A separate press release on the findings break it down to the absolute risks: Over the course of one year, an estimated 914 out of 100,000 people who don't drink could be expected to develop one of the 23 health problems. Comparatively, if 100,000 people consumed one drink (in this study, 10 grams of alcohol, or a bit less than one standard glass of wine) per day, 918 of them could be expected to develop one of those health issues—four more than the one-drink-per-day group.
Is this very small difference in risk between one drink and zero actually meaningful? Many experts think not. They do agree, however, that the risk increases with each additional drink, and that exceeding moderate levels of consumption is unsafe.
"I would tell someone that drinking within [the U.K.'s] current guidelines [of 14 units per week or less] is very low risk, but drinking more than two drinks a day on average increases the health risks " Spiegelhalter said.
Sesso concurs: "The study's value is in the fact that it's reinforcing what we've already known, that excessive levels of alcohol intake do more harm than good."
The findings in the Lancet paper don't invalidate all the work that's been done to understand the health benefits of wine.
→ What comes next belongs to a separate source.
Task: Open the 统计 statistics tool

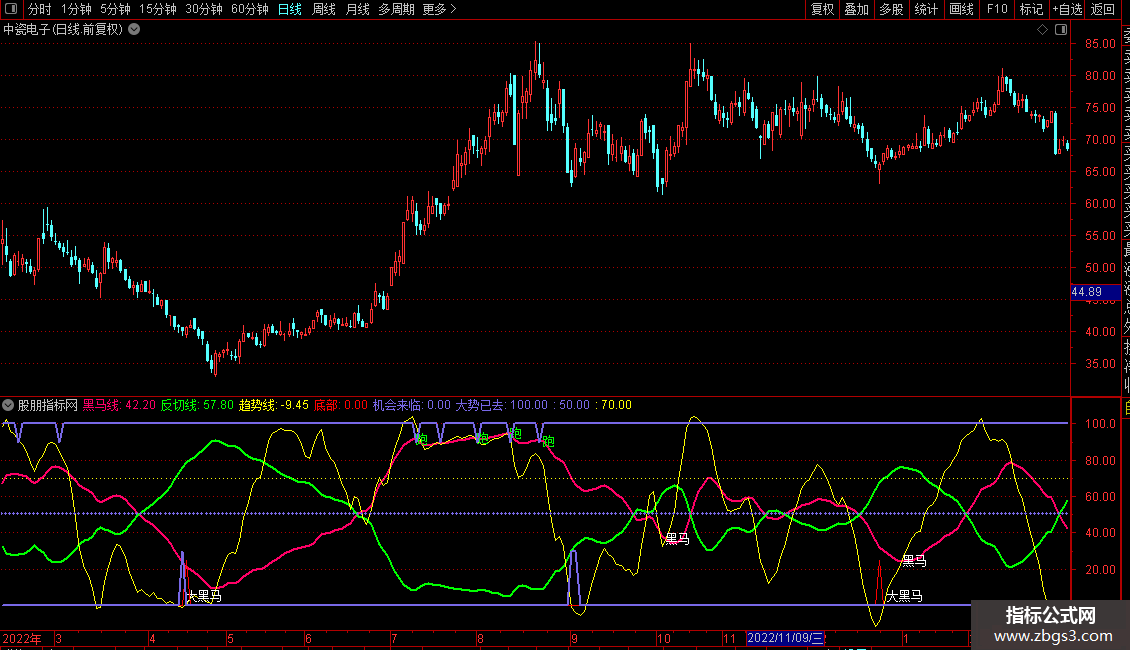Action: (x=926, y=9)
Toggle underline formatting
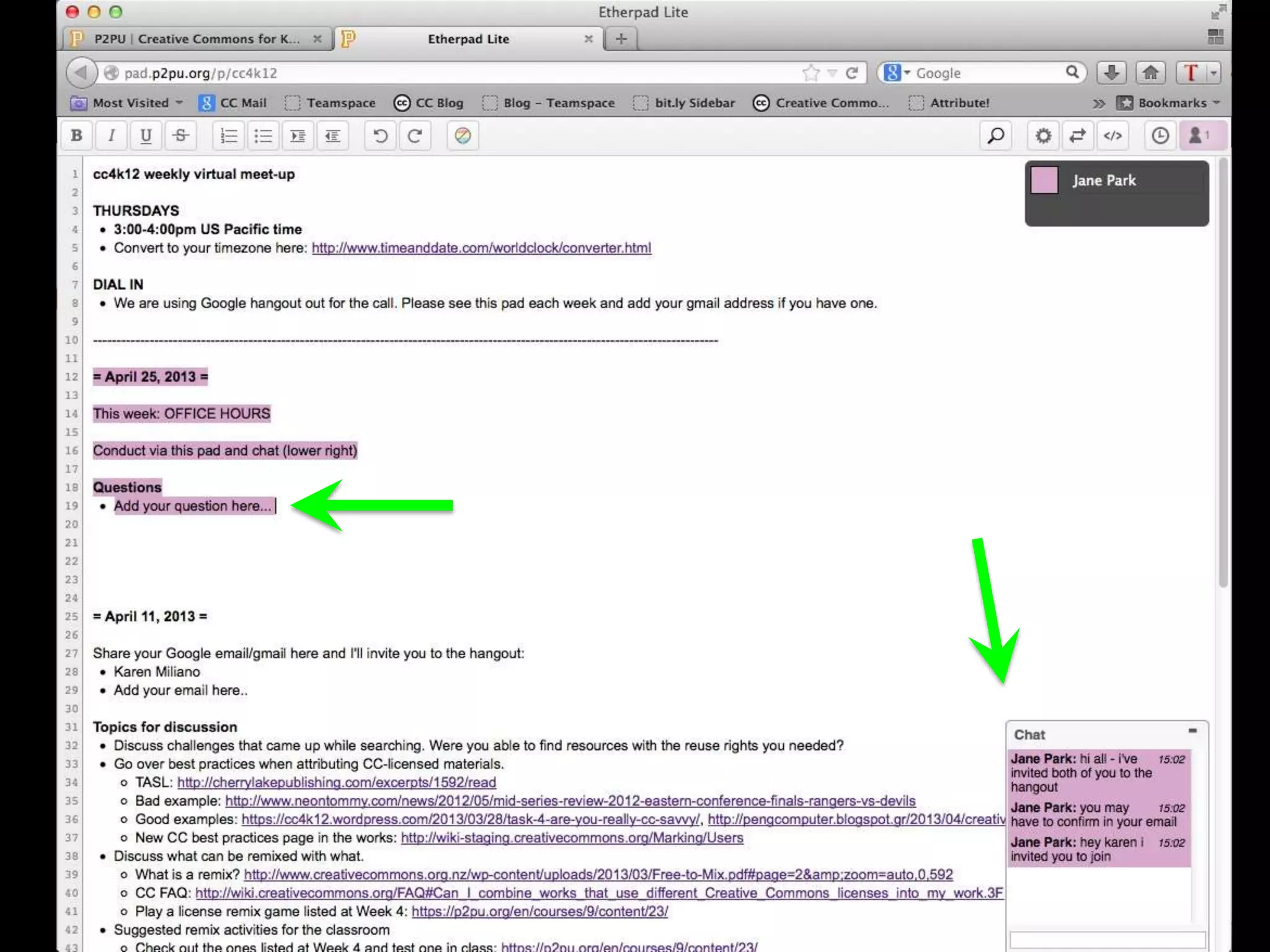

In fact, it even highlights some of them. Though the researchers determined that the risks, such as cancer, ultimately outweighed any of the health benefits, they did find protective effects, specifically against heart disease and diabetes, and more notably among women.
These findings back up previous studies that have found alcohol to be beneficial in these health areas. And for those who are more concerned with heart disease than they are with tuberculosis, for example, it's certainly a noteworthy observation. (Individuals should consult with their doctor about what's right for their particular health situation.)
Considering the extremely broad scope of the analysis and the very small estimated risk of low amounts of drinking that it found, many experts are considering its recommendations for abstention to be extreme. Future studies that focus on specific populations, especially randomized clinical trials, are needed in order to further understand the risks and benefits of alcohol as they relate to the many confounding factors that were not explored in this analysis.
There is also overall quality of life to consider. Since abstaining from alcohol appears to only slightly reduce the risk of developing a health problem, is cutting out a beloved beverage really worth it?
As Spiegelhalter wrote in an online analysis of the study, "Claiming there is no 'safe' level does not seem [to be] an argument for abstention. There is no safe level of driving, but [the] government [does] not recommend that people avoid driving. Come to think of it, there is no safe level of living, but nobody would recommend abstention."